***** Material for this task

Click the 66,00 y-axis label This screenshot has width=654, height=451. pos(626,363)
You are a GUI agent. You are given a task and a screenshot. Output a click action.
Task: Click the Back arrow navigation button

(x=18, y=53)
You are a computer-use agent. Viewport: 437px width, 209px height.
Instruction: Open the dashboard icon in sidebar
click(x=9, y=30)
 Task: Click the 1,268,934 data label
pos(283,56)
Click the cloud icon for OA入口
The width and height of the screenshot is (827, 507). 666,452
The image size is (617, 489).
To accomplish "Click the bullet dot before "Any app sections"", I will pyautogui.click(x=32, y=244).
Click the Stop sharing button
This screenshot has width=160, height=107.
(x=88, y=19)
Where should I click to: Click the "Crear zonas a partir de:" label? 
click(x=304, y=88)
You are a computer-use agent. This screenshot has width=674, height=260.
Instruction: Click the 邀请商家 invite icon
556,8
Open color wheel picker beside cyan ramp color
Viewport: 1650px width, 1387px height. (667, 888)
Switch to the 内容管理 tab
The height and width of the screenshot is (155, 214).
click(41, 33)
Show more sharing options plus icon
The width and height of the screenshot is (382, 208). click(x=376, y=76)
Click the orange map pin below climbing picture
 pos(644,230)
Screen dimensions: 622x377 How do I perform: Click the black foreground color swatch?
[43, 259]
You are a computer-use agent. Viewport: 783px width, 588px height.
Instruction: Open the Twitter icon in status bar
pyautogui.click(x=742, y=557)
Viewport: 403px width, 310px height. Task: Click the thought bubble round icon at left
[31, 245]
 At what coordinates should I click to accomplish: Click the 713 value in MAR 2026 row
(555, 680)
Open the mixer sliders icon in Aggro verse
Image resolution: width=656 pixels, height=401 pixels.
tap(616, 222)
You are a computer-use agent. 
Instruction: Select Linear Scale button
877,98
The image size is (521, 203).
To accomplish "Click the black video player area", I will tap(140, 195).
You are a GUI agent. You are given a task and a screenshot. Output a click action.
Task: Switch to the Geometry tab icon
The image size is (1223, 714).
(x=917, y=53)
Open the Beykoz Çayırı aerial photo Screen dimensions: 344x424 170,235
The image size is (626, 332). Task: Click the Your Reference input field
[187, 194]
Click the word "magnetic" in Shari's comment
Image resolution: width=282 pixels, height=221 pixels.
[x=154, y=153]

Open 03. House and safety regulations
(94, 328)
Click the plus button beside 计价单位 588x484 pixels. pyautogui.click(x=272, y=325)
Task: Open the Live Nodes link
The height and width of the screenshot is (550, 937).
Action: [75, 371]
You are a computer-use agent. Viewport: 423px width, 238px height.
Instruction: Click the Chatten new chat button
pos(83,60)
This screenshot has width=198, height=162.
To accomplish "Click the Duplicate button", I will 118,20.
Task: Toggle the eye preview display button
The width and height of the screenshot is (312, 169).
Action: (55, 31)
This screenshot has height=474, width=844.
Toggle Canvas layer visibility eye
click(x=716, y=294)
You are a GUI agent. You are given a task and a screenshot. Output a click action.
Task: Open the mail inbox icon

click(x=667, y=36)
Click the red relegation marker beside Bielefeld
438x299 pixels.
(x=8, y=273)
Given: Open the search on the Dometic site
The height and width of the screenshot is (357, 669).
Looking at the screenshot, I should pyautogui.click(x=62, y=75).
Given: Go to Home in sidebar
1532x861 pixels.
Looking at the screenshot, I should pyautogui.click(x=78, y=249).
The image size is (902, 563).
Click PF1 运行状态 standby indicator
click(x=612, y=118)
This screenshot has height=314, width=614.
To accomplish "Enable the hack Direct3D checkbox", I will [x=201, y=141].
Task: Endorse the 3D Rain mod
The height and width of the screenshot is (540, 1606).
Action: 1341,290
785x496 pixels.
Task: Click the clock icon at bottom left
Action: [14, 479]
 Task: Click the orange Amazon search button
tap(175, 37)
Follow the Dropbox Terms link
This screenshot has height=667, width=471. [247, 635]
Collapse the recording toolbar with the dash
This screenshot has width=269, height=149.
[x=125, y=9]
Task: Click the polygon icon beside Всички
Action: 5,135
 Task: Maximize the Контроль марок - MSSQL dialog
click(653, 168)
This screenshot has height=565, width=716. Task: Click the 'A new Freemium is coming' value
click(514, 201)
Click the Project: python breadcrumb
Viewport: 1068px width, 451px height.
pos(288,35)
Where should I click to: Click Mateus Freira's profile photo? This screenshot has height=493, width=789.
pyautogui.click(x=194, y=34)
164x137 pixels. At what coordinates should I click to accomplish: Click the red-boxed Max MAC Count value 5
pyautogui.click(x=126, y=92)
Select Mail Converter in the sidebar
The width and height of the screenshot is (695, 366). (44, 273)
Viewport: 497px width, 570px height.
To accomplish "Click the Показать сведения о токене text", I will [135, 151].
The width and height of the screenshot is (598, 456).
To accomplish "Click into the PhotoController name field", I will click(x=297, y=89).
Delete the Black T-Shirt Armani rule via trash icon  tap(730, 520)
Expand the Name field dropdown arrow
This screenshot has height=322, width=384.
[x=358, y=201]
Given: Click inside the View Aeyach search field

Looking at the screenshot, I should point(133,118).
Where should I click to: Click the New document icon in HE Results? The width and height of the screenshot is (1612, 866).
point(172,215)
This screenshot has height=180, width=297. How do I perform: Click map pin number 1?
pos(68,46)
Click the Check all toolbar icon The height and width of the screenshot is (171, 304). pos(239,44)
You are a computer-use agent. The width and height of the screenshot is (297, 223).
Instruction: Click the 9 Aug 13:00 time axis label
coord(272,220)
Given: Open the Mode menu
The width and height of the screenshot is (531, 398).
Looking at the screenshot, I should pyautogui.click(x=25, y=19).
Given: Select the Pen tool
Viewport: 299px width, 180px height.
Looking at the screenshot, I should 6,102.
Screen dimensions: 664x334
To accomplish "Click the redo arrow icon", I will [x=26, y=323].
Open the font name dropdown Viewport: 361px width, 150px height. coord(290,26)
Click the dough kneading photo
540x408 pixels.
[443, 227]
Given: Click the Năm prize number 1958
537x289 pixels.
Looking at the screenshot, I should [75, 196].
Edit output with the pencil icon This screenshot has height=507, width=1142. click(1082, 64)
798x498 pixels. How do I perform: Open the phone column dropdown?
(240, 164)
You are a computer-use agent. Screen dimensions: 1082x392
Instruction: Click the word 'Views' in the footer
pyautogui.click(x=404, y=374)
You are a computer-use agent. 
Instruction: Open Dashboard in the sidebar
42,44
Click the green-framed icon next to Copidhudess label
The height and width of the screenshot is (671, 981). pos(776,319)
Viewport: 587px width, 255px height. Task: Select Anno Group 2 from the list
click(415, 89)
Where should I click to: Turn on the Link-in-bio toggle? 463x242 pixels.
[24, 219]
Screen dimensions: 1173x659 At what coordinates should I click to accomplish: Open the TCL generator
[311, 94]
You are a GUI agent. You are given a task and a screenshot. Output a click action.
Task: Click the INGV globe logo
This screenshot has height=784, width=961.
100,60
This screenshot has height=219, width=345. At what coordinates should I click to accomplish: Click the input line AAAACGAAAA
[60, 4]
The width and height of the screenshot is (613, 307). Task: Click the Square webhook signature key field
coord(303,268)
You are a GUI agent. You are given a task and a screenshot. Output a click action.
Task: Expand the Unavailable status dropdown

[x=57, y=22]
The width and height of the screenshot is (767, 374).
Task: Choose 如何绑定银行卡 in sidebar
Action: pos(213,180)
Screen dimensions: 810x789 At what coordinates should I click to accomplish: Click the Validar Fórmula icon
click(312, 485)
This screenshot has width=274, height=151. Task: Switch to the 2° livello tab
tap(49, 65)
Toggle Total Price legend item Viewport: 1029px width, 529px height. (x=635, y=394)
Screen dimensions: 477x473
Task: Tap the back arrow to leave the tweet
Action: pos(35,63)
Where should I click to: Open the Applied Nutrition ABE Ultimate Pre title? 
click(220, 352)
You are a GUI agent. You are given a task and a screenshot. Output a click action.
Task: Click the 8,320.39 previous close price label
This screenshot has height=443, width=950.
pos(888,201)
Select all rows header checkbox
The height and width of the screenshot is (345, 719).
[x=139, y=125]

**********

_What the exercise asks_
Only one stretch of the entries above is wanted: the lines from the one containing "Open the Beykoz" through the one containing "Task: Open the Live Nodes link". Please reproduce it exactly.

_Exercise answer_
Open the Beykoz Çayırı aerial photo Screen dimensions: 344x424 170,235
The image size is (626, 332). Task: Click the Your Reference input field
[187, 194]
Click the word "magnetic" in Shari's comment
Image resolution: width=282 pixels, height=221 pixels.
[x=154, y=153]

Open 03. House and safety regulations
(94, 328)
Click the plus button beside 计价单位 588x484 pixels. pyautogui.click(x=272, y=325)
Task: Open the Live Nodes link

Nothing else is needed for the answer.